Categorize the compute nodes for ALL vCenters by their model number

In [None]:
import matplotlib.pyplot as plt
import matplotlib.cm as cm
import matplotlib.colors as mcolors

# Group all hosts by model
all_host_model_pivot_df = consolidated_vhost_df.pivot_table(index=['Vendor', 'Model'], values='Host', aggfunc='count')
display(all_host_model_pivot_df)

# Bar chart for all host models
plt.figure(figsize=(12, 8))  # Make it wider to avoid label overlap

# Generate a colormap with enough distinct colors
norm = mcolors.Normalize(vmin=0, vmax=len(all_host_model_pivot_df)-1)
colors = cm.viridis(norm(range(len(all_host_model_pivot_df))))

# Create a bar chart with automatic colors
bar_plot = all_host_model_pivot_df['Host'].plot(kind='bar', color=colors, edgecolor='black', figsize=(12, 8))

# Add title and labels
plt.title('Host Node Compute Models', fontsize=12)
plt.xlabel('Host Model', fontsize=10)
plt.ylabel('Host Count', fontsize=10)

# Improve x-tick readability by rotating the labels
plt.xticks(rotation=90, ha='right', fontsize=8)

# Show the bar chart
plt.tight_layout()  # Adjust layout to prevent overlapping labels
plt.show()

### 7- Categorize Host Compute Nodes by vCenter

Categorize compute nodes by their model number for each vCenter separately.

In [None]:
import matplotlib.pyplot as plt
import numpy as np

# Group all the hosts by their model and vCenter
all_host_model_vcenter_pivot_df = consolidated_vhost_df.pivot_table(
    index=['vCenter', 'Vendor', 'Model'],
    values=['Host'],
    aggfunc={'Host': 'count'},
    observed=False,
    margins=False,
    sort=True
)

== BRIEF 1 ==
In the vCenter host notebook excerpt, what title is given to the bar chart of all host models?
== BRIEF 2 ==
Extend the vCenter host notebook excerpt past its final line by writing the code that would come next.

== ROWS ==
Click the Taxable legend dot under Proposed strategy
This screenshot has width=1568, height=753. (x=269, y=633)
...
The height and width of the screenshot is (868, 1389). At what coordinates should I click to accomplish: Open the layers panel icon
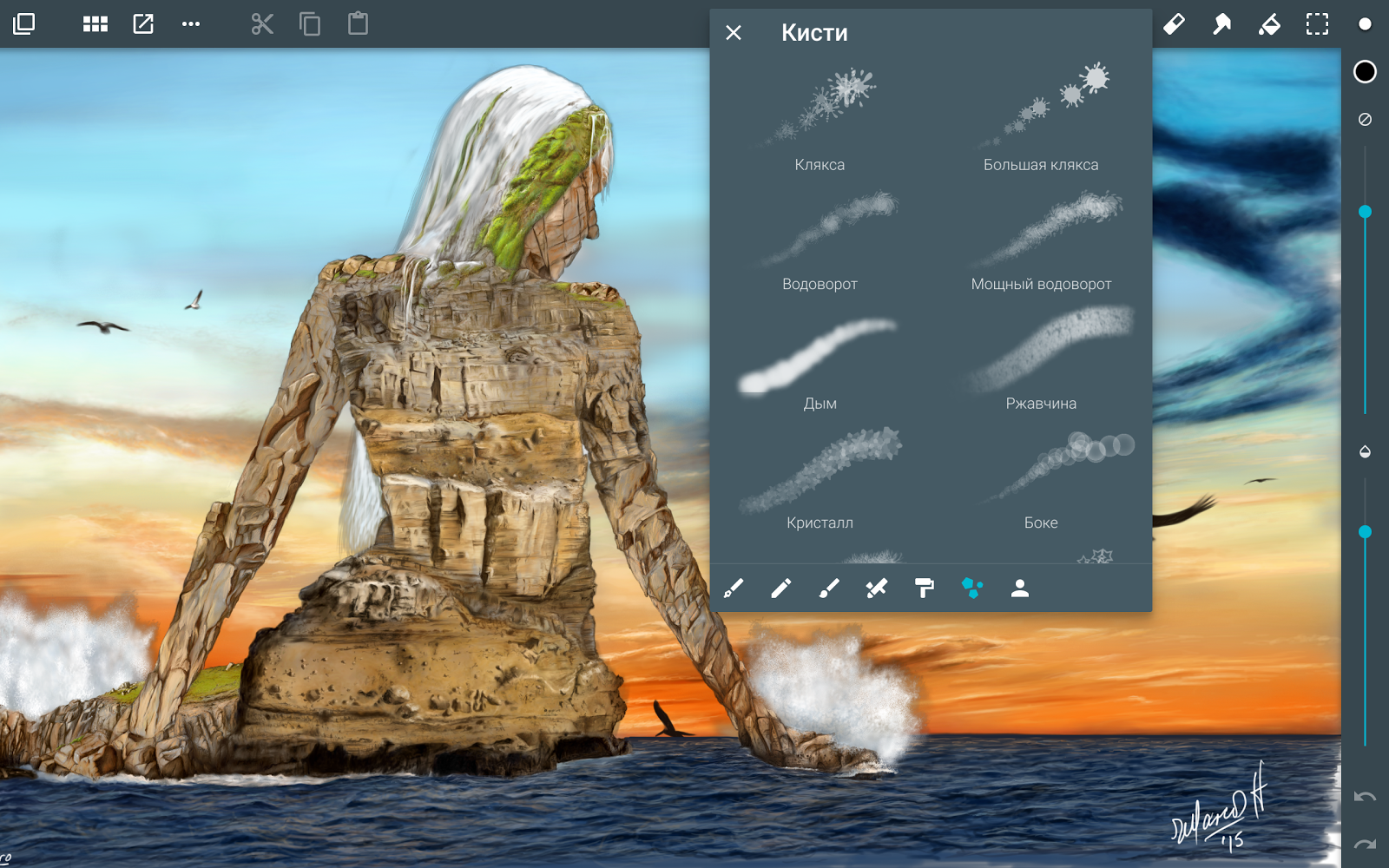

== EXERCISE ANSWER 1 ==
Host Node Compute Models

== EXERCISE ANSWER 2 ==
print(f'Distribution of ALL host models by vCenter:\n')
print(all_host_model_vcenter_pivot_df)
all_host_model_vcenter_pivot_df.to_clipboard(excel=True)

# Bar chart creation based on the pivot table (sorted by host count)
plt.figure(figsize=(14, 8))  # Increase figure size for better visibility

# Prepare labels and data
labels = all_host_model_vcenter_pivot_df.index.map(lambda x: f'{x[1]} {x[2]} ({x[0]})')  # Combine Vendor, Model, and vCenter in the label
sizes = all_host_model_vcenter_pivot_df['Host']

# Automatically assign colors using the 'viridis' colormap
colors = plt.cm.viridis(np.linspace(0, 1, len(sizes)))

# Create the vertical bar chart
plt.bar(labels, sizes, color=colors, edgecolor='black')

# Add title and formatting
plt.title('Host Node Compute Models', fontsize=14)
plt.xlabel('Host Model', fontsize=12)
plt.ylabel('Number of Hosts', fontsize=12)

# Rotate x-axis labels for better readability
plt.xticks(rotation=45, ha='right')

# Display the bar chart
plt.tight_layout()  # Adjust layout to prevent clipping
plt.show()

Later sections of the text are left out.